→ Directions: Below are some entries. Transcribe the lines from the one holding "Given: Click the" to the one holding "Click SteamID STEAM_1:0:1333643574", inclusive, but not the pictures among them.

→ Data in this exercise:

+ + +

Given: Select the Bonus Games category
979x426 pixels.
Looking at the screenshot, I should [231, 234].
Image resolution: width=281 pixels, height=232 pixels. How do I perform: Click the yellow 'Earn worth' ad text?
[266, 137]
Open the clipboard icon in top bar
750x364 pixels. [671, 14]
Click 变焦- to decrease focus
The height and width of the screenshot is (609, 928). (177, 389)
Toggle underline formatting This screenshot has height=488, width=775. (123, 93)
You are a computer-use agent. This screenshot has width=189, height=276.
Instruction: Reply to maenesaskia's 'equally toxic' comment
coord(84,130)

+ + +

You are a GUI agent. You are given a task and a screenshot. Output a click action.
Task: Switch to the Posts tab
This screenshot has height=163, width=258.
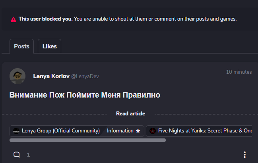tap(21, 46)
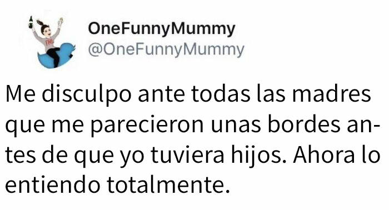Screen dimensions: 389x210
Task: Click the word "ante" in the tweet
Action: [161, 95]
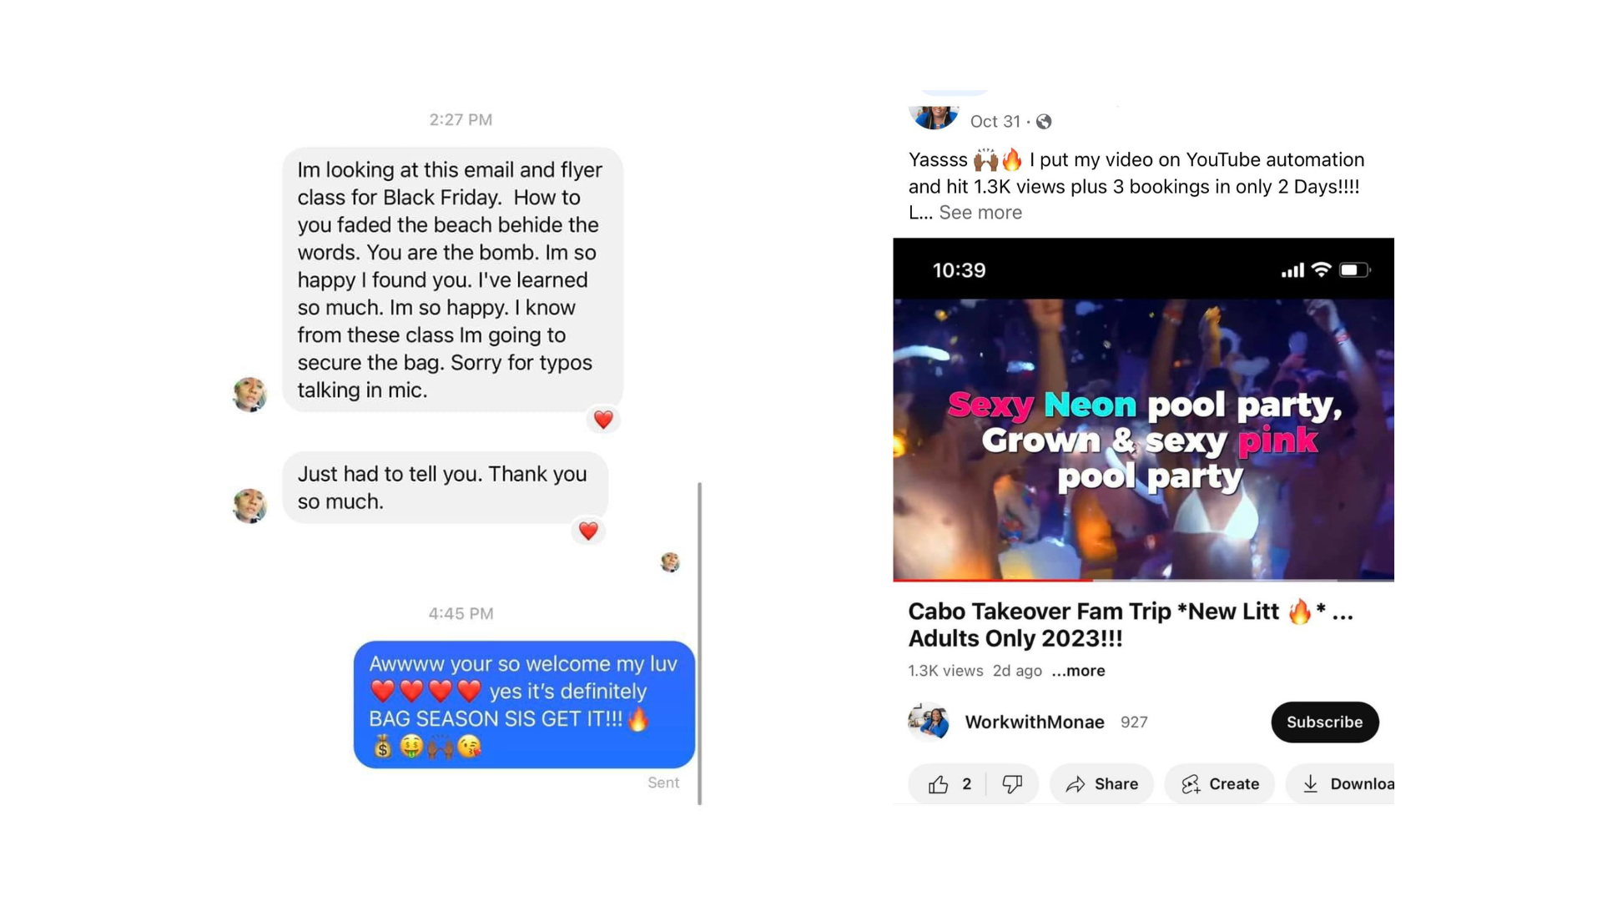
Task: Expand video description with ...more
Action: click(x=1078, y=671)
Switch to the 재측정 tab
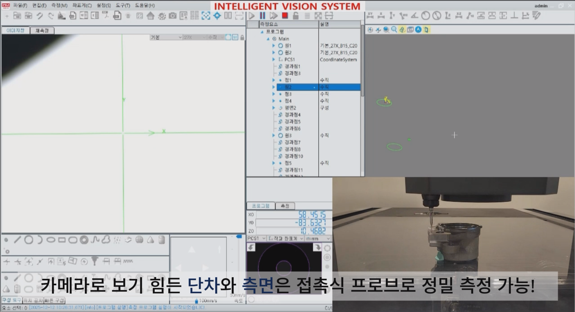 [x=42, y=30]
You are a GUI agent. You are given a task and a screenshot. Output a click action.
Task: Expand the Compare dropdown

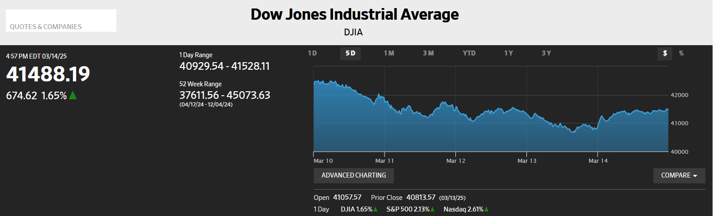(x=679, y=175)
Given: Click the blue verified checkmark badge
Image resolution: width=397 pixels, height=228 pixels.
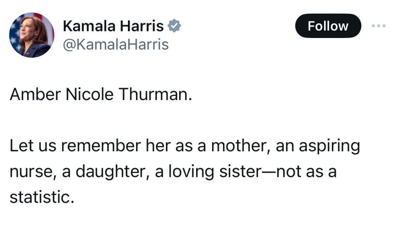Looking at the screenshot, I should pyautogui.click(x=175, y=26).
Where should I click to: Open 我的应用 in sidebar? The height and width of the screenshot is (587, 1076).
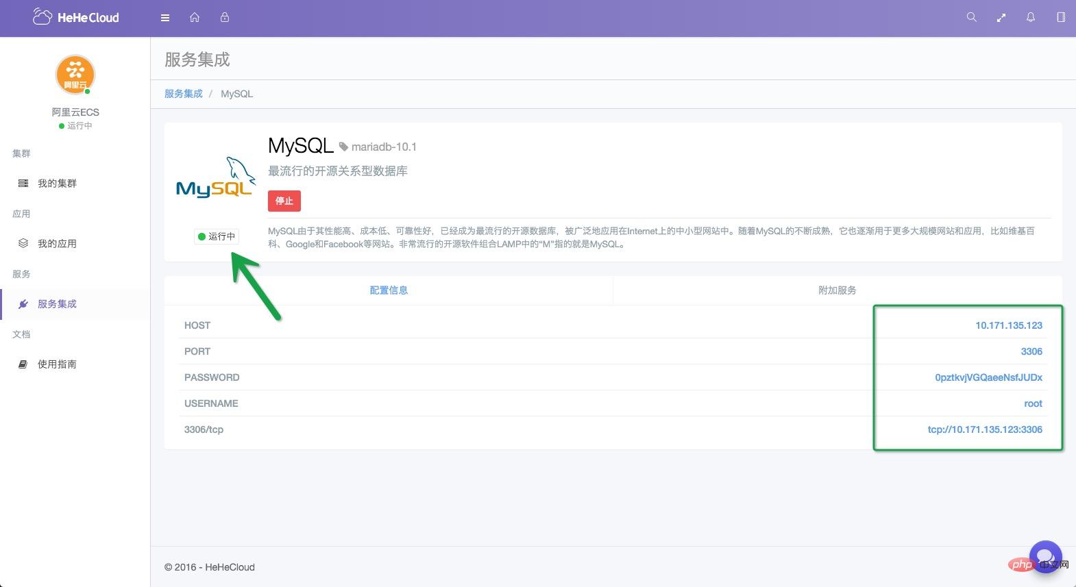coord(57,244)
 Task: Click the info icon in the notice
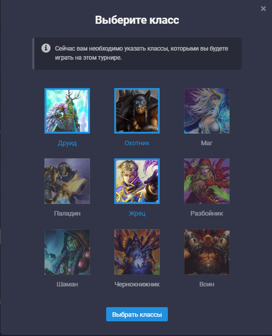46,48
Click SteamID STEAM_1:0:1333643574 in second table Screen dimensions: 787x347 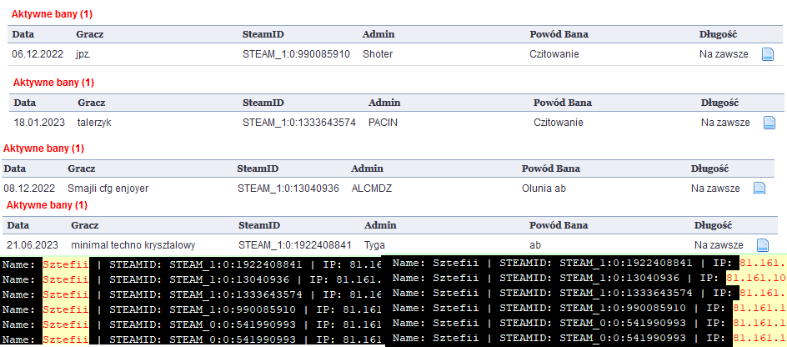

+ + +

→ Result:
Given: Click the blue verified checkmark badge
Image resolution: width=397 pixels, height=228 pixels.
Looking at the screenshot, I should pyautogui.click(x=175, y=26).
Where should I click to: Open 我的应用 in sidebar? The height and width of the screenshot is (587, 1076).
coord(57,244)
 Task: Click the info icon in the notice
46,48
Click SteamID STEAM_1:0:1333643574 in second table Screen dimensions: 787x347 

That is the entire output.